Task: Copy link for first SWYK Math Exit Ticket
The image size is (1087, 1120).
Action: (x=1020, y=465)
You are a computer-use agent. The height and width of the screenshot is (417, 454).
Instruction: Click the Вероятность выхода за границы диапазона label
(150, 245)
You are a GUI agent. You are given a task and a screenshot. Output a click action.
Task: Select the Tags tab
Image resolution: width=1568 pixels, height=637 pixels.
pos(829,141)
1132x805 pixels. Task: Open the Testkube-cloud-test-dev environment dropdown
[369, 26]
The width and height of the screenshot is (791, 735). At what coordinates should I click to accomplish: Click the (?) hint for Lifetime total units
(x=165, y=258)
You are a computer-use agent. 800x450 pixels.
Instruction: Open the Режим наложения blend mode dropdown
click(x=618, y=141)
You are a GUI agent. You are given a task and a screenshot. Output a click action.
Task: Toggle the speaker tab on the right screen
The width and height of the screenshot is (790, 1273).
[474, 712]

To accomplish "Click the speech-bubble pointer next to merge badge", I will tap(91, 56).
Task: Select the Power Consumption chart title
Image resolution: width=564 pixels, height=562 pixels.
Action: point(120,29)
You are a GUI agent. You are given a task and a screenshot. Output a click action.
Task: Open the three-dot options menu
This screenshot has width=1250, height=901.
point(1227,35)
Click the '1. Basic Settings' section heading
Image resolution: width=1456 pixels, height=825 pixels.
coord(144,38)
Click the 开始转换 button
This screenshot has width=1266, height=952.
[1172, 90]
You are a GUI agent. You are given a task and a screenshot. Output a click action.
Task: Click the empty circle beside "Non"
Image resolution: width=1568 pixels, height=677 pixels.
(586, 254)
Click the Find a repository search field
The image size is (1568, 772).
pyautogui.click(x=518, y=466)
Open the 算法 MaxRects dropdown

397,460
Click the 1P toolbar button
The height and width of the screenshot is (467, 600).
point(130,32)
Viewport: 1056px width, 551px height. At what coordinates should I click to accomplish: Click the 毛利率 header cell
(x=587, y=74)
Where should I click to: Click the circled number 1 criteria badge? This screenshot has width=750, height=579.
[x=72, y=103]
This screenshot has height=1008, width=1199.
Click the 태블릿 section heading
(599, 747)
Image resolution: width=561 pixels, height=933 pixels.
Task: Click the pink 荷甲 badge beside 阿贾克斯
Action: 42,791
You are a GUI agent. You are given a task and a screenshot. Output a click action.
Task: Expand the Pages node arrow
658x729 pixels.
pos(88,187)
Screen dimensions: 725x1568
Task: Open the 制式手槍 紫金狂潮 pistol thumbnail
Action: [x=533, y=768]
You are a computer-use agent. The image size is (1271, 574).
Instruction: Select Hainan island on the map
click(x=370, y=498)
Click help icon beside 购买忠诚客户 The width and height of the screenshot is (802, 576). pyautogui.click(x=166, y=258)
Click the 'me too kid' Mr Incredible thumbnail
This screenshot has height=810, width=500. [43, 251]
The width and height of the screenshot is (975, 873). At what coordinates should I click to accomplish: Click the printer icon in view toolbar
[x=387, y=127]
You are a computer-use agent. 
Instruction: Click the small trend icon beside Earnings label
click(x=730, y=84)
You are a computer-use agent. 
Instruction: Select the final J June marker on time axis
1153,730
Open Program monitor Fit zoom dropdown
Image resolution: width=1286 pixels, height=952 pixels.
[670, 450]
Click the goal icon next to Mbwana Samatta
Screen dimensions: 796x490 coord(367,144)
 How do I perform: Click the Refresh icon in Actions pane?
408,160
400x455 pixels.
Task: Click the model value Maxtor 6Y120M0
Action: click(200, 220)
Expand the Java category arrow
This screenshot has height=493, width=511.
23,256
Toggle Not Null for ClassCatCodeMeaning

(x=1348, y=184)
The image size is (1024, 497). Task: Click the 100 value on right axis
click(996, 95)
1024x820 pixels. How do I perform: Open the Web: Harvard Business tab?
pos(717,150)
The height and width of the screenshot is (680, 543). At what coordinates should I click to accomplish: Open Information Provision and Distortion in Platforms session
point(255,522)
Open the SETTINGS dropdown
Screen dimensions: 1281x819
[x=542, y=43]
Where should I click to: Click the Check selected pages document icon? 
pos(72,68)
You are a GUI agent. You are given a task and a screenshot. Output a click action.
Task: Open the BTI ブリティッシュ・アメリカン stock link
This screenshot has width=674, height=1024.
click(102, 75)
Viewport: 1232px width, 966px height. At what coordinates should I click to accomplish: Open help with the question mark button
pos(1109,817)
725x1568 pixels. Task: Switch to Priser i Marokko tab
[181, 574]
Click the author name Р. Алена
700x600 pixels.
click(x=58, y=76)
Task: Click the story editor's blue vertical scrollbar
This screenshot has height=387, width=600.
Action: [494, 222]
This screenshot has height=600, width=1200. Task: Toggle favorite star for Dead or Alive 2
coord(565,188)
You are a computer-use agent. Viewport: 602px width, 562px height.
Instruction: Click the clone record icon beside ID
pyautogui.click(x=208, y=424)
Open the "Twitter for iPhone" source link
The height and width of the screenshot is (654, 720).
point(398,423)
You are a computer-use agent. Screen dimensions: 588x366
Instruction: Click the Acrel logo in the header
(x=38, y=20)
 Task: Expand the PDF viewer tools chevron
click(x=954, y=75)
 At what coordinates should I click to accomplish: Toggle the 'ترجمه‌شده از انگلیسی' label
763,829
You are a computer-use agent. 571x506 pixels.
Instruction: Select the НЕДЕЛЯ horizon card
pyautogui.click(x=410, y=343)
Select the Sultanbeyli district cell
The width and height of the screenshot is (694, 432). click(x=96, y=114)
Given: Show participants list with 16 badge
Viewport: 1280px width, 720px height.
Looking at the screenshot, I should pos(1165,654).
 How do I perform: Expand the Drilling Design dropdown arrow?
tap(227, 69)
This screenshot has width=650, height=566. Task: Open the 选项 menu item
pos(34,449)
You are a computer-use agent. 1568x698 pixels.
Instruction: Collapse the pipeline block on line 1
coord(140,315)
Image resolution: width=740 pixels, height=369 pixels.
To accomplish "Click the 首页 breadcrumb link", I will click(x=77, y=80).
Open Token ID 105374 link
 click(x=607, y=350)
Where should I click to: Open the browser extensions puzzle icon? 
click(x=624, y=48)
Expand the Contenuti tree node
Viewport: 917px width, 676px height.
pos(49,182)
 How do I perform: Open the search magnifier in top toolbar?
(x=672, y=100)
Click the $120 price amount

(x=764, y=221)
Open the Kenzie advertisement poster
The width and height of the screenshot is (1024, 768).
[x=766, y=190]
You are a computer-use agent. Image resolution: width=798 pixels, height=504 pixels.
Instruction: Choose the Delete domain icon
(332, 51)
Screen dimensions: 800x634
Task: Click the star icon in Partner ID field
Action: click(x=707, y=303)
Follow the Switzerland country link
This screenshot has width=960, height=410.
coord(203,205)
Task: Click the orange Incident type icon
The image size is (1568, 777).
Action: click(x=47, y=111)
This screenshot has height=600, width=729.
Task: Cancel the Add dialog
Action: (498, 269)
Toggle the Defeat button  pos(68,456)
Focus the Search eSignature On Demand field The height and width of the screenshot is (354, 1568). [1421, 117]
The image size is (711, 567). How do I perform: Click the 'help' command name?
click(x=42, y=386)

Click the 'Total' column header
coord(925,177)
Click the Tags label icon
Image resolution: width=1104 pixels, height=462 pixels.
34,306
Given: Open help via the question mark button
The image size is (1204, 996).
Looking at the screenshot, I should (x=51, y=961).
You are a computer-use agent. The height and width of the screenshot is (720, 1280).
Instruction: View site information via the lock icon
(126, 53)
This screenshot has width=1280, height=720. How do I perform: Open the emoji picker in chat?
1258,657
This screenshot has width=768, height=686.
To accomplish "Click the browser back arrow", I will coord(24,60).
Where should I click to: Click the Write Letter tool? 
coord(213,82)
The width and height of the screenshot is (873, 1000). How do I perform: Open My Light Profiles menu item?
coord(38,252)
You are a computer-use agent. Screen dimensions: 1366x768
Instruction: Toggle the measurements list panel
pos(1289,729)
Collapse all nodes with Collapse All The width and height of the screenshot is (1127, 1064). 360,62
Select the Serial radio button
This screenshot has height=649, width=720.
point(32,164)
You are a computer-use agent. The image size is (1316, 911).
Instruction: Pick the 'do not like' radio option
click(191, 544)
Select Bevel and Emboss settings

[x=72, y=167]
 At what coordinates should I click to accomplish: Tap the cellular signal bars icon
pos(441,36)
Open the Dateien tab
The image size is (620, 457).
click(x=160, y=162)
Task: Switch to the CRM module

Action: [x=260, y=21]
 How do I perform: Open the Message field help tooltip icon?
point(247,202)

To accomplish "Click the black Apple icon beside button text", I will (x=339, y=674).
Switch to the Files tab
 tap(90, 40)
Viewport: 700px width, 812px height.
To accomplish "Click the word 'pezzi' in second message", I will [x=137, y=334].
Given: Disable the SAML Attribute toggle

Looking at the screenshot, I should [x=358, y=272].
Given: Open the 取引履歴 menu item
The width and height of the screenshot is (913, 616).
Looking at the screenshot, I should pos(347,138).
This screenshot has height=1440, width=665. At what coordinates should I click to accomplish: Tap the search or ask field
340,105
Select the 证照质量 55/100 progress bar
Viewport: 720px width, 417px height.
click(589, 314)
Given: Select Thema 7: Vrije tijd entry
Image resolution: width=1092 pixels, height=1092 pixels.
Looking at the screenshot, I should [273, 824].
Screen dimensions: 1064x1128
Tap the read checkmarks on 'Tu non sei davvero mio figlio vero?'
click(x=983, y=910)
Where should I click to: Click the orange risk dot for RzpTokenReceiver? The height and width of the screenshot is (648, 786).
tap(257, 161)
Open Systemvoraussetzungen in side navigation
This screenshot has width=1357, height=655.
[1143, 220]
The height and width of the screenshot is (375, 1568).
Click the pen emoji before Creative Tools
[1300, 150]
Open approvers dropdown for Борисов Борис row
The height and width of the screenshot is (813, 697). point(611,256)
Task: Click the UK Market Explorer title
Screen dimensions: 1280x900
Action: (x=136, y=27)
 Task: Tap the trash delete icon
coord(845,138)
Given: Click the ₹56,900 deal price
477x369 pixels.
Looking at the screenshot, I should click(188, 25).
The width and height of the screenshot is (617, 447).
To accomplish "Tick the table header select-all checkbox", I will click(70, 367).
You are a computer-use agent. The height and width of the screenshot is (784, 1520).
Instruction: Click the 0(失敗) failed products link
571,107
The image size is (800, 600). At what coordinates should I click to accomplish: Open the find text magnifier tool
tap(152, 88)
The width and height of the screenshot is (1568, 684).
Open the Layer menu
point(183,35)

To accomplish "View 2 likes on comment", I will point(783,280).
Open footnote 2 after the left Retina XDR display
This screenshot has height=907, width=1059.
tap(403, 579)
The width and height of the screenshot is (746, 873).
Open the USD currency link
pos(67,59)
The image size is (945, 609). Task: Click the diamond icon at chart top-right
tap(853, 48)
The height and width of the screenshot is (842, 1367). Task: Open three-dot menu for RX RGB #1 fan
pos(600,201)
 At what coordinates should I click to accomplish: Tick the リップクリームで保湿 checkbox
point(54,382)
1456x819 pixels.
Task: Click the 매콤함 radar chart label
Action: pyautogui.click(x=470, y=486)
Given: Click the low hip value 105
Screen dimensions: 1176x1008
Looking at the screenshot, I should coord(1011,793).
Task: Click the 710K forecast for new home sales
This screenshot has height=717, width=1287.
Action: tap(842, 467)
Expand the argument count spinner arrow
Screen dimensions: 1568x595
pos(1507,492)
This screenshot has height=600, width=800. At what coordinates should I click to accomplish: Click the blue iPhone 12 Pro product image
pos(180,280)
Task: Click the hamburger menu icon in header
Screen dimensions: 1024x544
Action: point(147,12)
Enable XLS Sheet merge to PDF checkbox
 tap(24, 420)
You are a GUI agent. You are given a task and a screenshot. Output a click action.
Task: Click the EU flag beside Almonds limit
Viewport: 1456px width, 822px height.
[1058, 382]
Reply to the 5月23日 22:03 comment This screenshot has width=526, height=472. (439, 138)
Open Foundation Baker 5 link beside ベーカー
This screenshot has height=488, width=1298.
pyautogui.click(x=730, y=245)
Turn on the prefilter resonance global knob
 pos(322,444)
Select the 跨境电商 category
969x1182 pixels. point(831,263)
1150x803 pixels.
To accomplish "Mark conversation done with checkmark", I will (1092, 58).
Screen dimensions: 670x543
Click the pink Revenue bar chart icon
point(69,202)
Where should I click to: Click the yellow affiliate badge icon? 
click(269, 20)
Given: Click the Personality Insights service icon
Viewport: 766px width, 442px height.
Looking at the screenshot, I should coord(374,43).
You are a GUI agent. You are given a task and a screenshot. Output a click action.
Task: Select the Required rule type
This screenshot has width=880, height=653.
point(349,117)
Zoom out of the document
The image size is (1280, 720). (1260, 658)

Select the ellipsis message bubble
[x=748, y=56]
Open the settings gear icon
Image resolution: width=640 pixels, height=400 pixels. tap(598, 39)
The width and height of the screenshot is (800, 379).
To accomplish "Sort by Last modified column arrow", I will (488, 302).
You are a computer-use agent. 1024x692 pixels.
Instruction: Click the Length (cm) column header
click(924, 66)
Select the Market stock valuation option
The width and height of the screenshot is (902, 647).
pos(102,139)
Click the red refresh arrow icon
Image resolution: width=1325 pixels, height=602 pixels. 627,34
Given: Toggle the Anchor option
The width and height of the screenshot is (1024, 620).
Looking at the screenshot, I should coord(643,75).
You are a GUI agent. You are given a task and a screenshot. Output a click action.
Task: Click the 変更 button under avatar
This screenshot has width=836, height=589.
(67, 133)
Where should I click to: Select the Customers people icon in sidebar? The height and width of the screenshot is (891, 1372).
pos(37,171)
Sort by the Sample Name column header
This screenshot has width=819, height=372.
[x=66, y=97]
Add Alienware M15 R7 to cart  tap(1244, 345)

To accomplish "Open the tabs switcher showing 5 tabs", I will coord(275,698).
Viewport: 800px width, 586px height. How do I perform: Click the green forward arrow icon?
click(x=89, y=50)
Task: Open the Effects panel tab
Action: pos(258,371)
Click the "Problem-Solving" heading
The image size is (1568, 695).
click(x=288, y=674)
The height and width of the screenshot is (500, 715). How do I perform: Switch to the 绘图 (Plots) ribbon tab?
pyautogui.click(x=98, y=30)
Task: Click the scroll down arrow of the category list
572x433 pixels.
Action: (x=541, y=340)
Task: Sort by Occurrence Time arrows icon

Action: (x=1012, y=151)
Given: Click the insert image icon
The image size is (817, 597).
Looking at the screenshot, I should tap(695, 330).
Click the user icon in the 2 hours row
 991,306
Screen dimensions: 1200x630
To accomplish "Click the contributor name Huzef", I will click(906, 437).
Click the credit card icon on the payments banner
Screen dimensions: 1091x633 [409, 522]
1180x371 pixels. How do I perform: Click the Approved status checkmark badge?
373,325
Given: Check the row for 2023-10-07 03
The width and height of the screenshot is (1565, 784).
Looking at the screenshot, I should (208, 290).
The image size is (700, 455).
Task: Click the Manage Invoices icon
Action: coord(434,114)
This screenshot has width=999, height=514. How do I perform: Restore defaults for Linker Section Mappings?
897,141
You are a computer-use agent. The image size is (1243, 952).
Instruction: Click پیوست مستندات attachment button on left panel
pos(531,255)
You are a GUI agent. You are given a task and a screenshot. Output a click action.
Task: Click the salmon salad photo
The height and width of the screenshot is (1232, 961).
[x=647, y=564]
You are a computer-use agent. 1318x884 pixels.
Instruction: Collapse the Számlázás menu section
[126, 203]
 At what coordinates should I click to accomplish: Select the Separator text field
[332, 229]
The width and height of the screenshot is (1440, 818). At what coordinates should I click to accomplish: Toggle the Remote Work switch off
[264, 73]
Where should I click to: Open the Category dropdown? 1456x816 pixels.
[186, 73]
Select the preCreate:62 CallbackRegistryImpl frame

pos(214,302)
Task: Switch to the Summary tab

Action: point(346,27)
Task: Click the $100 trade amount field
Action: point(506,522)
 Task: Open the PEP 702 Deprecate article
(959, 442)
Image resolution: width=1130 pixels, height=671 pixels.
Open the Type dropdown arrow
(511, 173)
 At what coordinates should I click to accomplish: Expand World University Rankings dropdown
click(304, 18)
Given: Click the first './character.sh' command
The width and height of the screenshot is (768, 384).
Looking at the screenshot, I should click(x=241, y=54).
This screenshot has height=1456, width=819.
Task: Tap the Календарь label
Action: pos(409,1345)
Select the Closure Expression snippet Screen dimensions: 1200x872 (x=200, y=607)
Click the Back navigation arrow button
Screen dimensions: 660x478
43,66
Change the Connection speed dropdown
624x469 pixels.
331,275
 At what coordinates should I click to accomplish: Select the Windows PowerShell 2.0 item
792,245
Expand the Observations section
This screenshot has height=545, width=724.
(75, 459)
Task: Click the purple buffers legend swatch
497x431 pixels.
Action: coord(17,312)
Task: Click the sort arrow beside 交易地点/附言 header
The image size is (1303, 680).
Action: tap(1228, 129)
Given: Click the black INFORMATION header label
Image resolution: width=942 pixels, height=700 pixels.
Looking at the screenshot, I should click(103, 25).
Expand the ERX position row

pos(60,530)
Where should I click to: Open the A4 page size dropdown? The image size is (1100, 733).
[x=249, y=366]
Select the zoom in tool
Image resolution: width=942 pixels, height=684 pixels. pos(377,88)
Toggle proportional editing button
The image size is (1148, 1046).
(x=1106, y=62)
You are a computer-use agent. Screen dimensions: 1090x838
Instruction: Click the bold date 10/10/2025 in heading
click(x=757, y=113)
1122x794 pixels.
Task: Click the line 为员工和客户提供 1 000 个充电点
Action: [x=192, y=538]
* * * * * * *
Problem to work on: Return only the lines between the one holding "This screenshot has height=387, width=600." and the one holding "Given: Show participants list with 16 badge", inclusive, exactly as they appear above.

Task answer:
This screenshot has height=387, width=600.
Action: [494, 222]
This screenshot has height=600, width=1200. Task: Toggle favorite star for Dead or Alive 2
coord(565,188)
You are a computer-use agent. Viewport: 602px width, 562px height.
Instruction: Click the clone record icon beside ID
pyautogui.click(x=208, y=424)
Open the "Twitter for iPhone" source link
The height and width of the screenshot is (654, 720).
point(398,423)
You are a computer-use agent. Screen dimensions: 588x366
Instruction: Click the Acrel logo in the header
(x=38, y=20)
 Task: Expand the PDF viewer tools chevron
click(x=954, y=75)
 At what coordinates should I click to accomplish: Toggle the 'ترجمه‌شده از انگلیسی' label
763,829
You are a computer-use agent. 571x506 pixels.
Instruction: Select the НЕДЕЛЯ horizon card
pyautogui.click(x=410, y=343)
Select the Sultanbeyli district cell
The width and height of the screenshot is (694, 432). click(x=96, y=114)
Given: Show participants list with 16 badge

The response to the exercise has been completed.